(Entries taken from a collection)
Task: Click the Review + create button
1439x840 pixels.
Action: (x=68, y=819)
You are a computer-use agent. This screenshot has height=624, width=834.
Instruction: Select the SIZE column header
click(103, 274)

*EXERCISE*:
An identical copy of the entries above is the expected result.

*FINAL ANSWER*:
Task: Click the Review + create button
1439x840 pixels.
Action: (x=68, y=819)
You are a computer-use agent. This screenshot has height=624, width=834.
Instruction: Select the SIZE column header
click(103, 274)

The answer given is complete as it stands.